# Ford 3000 mystery lever



## csi-tech (Apr 19, 2016)

This one was nowhere to be found in the owner's manual I just bought. I just picked this tractor up and began working on it. This lever goes into a large circular case that is probably married to the transmission as the case is full of gear oil. I'm not into just pulling levers on the fly. Any ideas? I'll include a picture of the lever and Olga up on the farm in Middle Tennessee. Thanks in advance and I'm really glad to be here.


----------



## pogobill (Jan 31, 2012)

Cool tractor! Don't know what it is, but I'm wondering of the others might pop up and let you know. I'm leaning towards a high low range shifter to double your available gears.


----------



## harry16 (Dec 8, 2011)

Hello csi-tech,

Welcome back.

That is a transmission handbrake. Required equipment in Europe and the UK, but not in the USA. In the US, footbrake latches are considered adequate. Your tractor was probably made in Europe or the UK. My Ford 3600 was made in Basildon. Great tractor!

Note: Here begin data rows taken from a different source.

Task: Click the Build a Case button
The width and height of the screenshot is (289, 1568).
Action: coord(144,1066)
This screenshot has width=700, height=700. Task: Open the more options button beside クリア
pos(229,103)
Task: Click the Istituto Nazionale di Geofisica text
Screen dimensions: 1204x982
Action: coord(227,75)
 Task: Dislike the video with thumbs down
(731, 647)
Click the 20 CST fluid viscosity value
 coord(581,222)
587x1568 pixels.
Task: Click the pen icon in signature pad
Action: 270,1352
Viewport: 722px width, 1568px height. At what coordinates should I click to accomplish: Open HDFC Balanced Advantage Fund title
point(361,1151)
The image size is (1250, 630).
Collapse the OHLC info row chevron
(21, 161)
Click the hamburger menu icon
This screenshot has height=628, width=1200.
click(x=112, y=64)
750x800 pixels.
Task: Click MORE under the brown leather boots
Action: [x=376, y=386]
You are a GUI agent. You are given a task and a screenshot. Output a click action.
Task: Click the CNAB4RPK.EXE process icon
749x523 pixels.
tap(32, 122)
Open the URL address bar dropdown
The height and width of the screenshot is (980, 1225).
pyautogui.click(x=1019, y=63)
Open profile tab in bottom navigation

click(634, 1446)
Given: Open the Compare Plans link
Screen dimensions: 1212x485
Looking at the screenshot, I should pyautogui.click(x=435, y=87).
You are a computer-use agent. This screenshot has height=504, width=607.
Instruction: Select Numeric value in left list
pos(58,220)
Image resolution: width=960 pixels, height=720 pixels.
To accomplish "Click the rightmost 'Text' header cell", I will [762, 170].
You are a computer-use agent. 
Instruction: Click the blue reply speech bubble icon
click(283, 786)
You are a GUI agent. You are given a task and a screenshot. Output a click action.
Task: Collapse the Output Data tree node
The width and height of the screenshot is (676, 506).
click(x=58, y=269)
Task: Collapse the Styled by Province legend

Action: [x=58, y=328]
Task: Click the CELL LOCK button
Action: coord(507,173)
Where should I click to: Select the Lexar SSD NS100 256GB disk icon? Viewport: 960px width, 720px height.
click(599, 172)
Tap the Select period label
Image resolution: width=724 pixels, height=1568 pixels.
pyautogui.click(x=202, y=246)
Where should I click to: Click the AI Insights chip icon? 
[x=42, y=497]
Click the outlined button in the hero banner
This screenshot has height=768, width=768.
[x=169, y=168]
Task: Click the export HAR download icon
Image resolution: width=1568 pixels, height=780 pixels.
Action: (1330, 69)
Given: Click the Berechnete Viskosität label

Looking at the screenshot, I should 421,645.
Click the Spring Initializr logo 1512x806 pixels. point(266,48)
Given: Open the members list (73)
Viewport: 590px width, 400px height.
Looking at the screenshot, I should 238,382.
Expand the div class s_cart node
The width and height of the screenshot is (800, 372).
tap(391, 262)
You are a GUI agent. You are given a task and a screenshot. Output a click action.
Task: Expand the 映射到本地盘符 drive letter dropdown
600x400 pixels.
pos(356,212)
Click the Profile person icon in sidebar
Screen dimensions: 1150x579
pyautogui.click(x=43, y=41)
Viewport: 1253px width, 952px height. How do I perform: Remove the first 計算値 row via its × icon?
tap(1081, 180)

If you want to learn more about your tractor post the 3 sets of numbers stamped into the metal on a flat spot just above and behind the starter. Someone here can translate the numbers for you. If your serial number starts with a "B", it was made in Basildon, UK. If it starts with an "A" it was made in Antwerp, Belgium. If it starts with a "C" it was made in the USA.


----------



## csi-tech (Apr 19, 2016)

Thanks guys! I can't wait to put the ol' gal through her paces. I have a large 4 gang disc, a grater blade with scarifier, a single bottom plow with a colture attachment a Howes bush hog, a loader that is attached to an old Leyland Diesel that I should be able to swap and 400 acres to keep myself busy. Here is our tractor graveyard. The Leyland and a Ford red belly.


----------